For my whole life, I thought I was going to go to college and become a hippie. I was going to have dreads and a nose piercing and walk around barefoot in a long rainbow skirt, writing my poetry in sun-soaked rooms.
Instead, I came to Princeton.
I’m not complaining. Here, I’ve found people who share my love of writing, but I’ve also made friends who care about economics, history, math and so on. I like it that way: Having friends with different interests galvanizes my own. The only bad part about this is that their eyes glaze over when I start talking about poetry.
Having wanted to be a poet for as long as I can remember, I am used to this reaction, but I always hoped that, in college, my unpractical dreams would be encouraged. The scornful reactions of my peers exemplify the typical complaint leveled against Princeton: that we perpetuate — rather than challenge — conformity, a criticism that I, along with many others, have written about before. Administrators know this turns people away from Princeton in the direction of Brown or Yale, a fact which they hate, so they spend a lot of time and money encouraging us to develop our artistic sides. Their latest idea, a collective living program in Mathey that allows 20 student-artists to live together in Edwards Hall, is definitely a step in the right direction. A tight-knit artistic community sounds like exactly what Princeton needs to attract a different kind of student, but in terms of making this a more “arts-friendly” campus, it’s not enough.
Instead of making Princeton a more welcoming school for artists, I feel the Edwards Collective will make inclusion in this community unnecessarily difficult.

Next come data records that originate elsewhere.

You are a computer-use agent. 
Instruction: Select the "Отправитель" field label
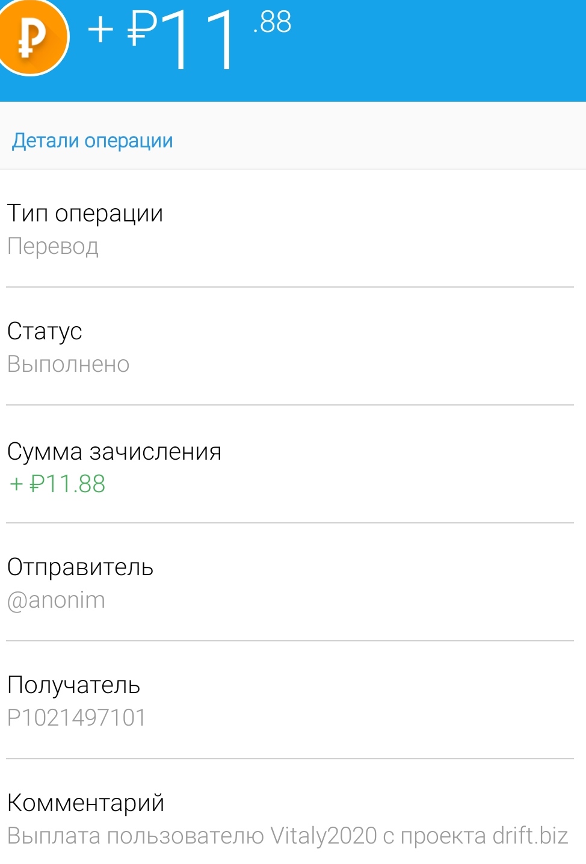(x=80, y=567)
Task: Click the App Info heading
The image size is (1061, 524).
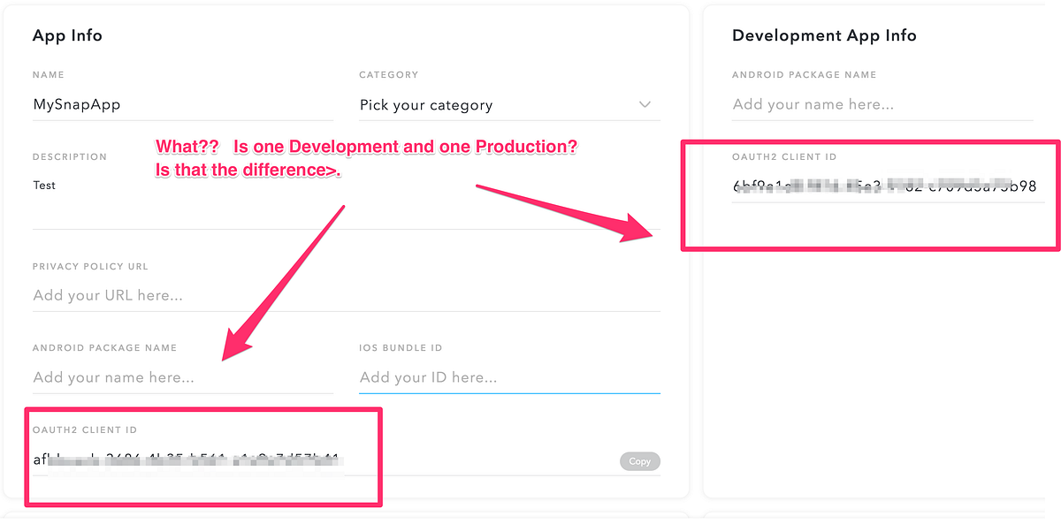Action: tap(67, 36)

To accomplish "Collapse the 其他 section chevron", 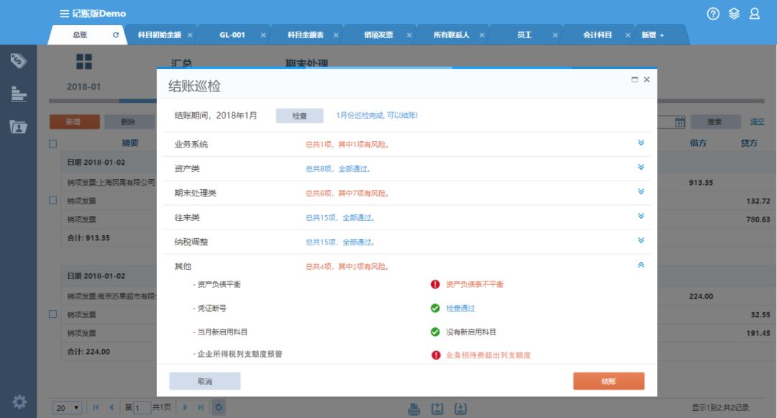I will point(640,265).
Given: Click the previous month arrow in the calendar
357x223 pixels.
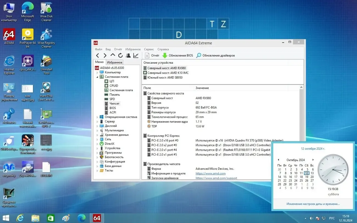Looking at the screenshot, I should (278, 160).
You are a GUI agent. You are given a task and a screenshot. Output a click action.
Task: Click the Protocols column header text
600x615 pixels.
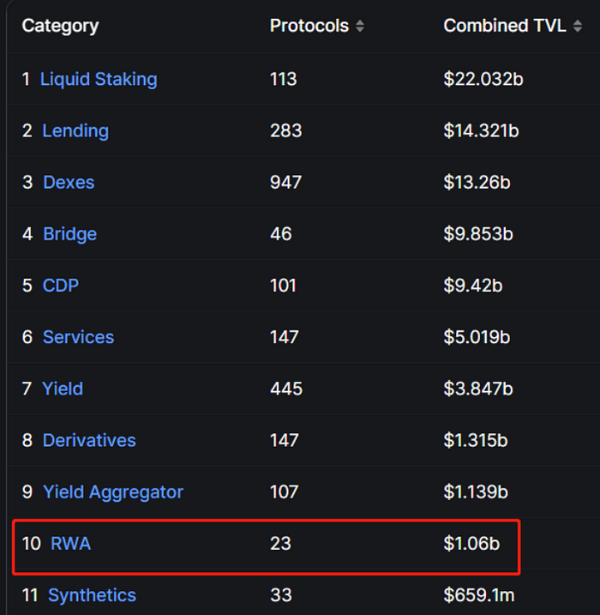point(309,26)
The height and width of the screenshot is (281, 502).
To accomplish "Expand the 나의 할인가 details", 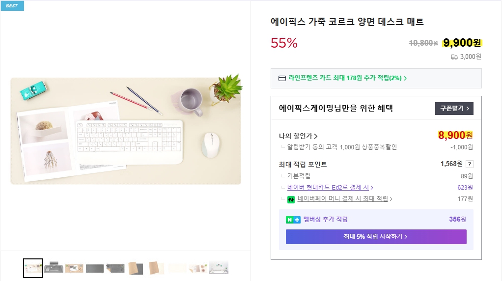I will [x=298, y=136].
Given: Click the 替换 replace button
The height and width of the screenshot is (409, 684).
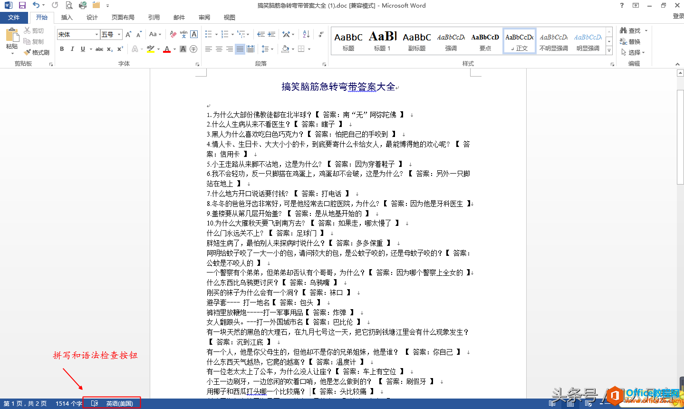Looking at the screenshot, I should (630, 41).
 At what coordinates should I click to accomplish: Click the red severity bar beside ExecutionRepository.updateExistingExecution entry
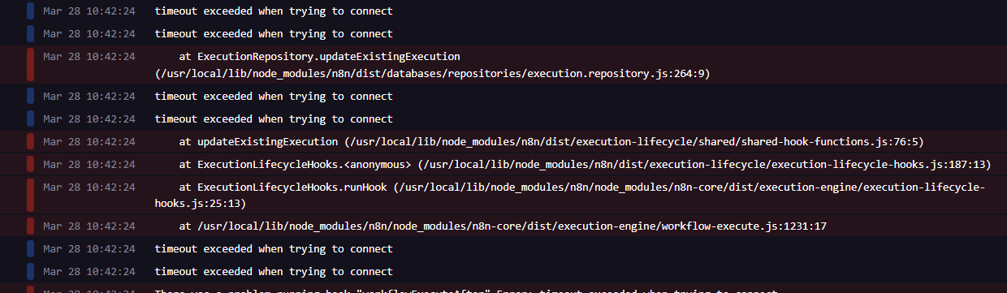[30, 65]
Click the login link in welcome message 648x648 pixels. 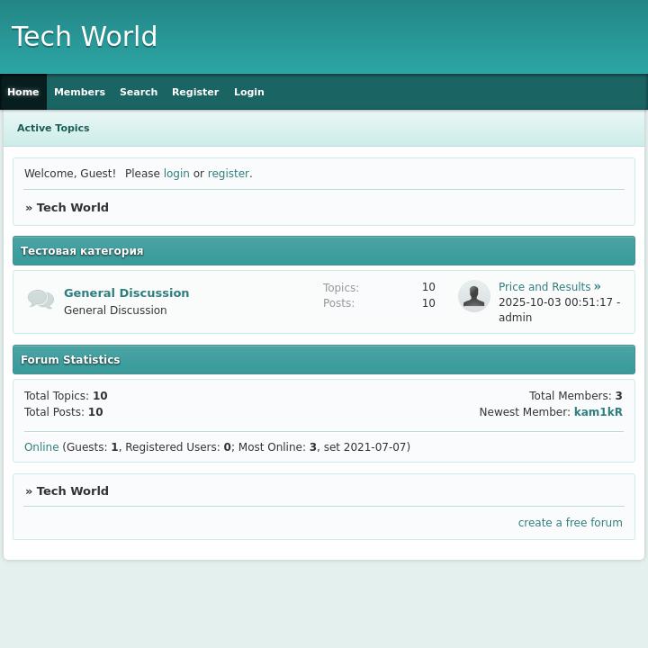pyautogui.click(x=176, y=174)
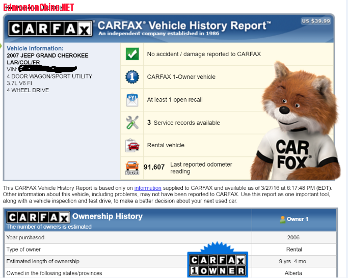The height and width of the screenshot is (278, 348).
Task: Click the FYI open recall icon
Action: 132,100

I’ve written before about my distaste for Bicker and residential colleges, which perpetuate social stratification based off essentially meaningless self-identifiers (Greek connections, number of Barbours owned) or where you were randomly placed your freshman year. I am often frustrated to hear that friends in Mathey receive free poetry books and tickets to poetry events that I do not, simply because I live in Butler. I don’t see how the opportunities created by the Collective will be any different.

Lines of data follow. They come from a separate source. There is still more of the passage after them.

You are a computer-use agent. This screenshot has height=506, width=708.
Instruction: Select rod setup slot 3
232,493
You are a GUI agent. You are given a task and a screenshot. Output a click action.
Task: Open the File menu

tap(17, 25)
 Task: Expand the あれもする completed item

I did not join the Collective myself because I had already made plans to live with friends and found this more exciting than living with a group of people I don’t know. Beyond this, though, I didn’t quite understand how sleeping in a room next to a sculptor, a guitar player or a filmmaker would make me a better poet than living next to my best friends, who also happen to be talented and inspiring individuals.

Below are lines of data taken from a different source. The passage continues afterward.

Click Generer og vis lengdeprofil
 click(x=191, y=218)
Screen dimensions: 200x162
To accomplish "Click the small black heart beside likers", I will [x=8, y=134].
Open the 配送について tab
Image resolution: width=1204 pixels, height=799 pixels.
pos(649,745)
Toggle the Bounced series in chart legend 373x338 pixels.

I understand, however, that the Collective says it will be more than just a place to sleep, and let’s say this is true. Let’s say the Collective gives these young artists access to special opportunities and resources, inspiring them and bringing them together. Cool! But what are people like me — just as passionate about their work but not a part of the collective — supposed to do? All this does is present me once again with the feeling that I am missing out on something at this school because I am not a part of the group that gets to partake in it.
Then let’s say it doesn’t work. Let’s say that these talented kids keep painting in the art studios, writing in Small World and don’t really get along. Then the Collective is reduced to a purely social identifier, a cool phrase for a sweatshirt, a way for people to let others know they’re artsy without saying so.
Though I really do hope for the former, I fear the latter will be the case, because the Collective is so unnatural. Forming an “artist collective” first and finding the artists later invalidates the very idea of such a collective in the first place. The ‘Prince’ article about this compares (absurdly) the arts collective to Walden, Hemingway’s Cuba, Matisse’s Saint-Paul-de-Vence, overlooking the fact that these places are famous not because they exist but because of the artists who lived there.
Earlier this year, Phil Mooney wrote a column rolling his eyes at how hard Princeton’s administrators push us to do things with our social lives that make them look good. While Mooney focused mainly on the rush ban, I think that these same complaints about social engineering can be leveled against the Edwards Collective. I worry that the initative’s real purpose is to give Princeton some pretty pictures for admissions brochures and an easy response to those who come to campus, look at the Woodrow Wilson School and say, “But I want to paint! Where will I go?” Then, the Orange Key tour guide can point towards Edwards and say, “There! That’s where the artists are!” Yeah, 20 of them. The rest of us, I guess, don’t count.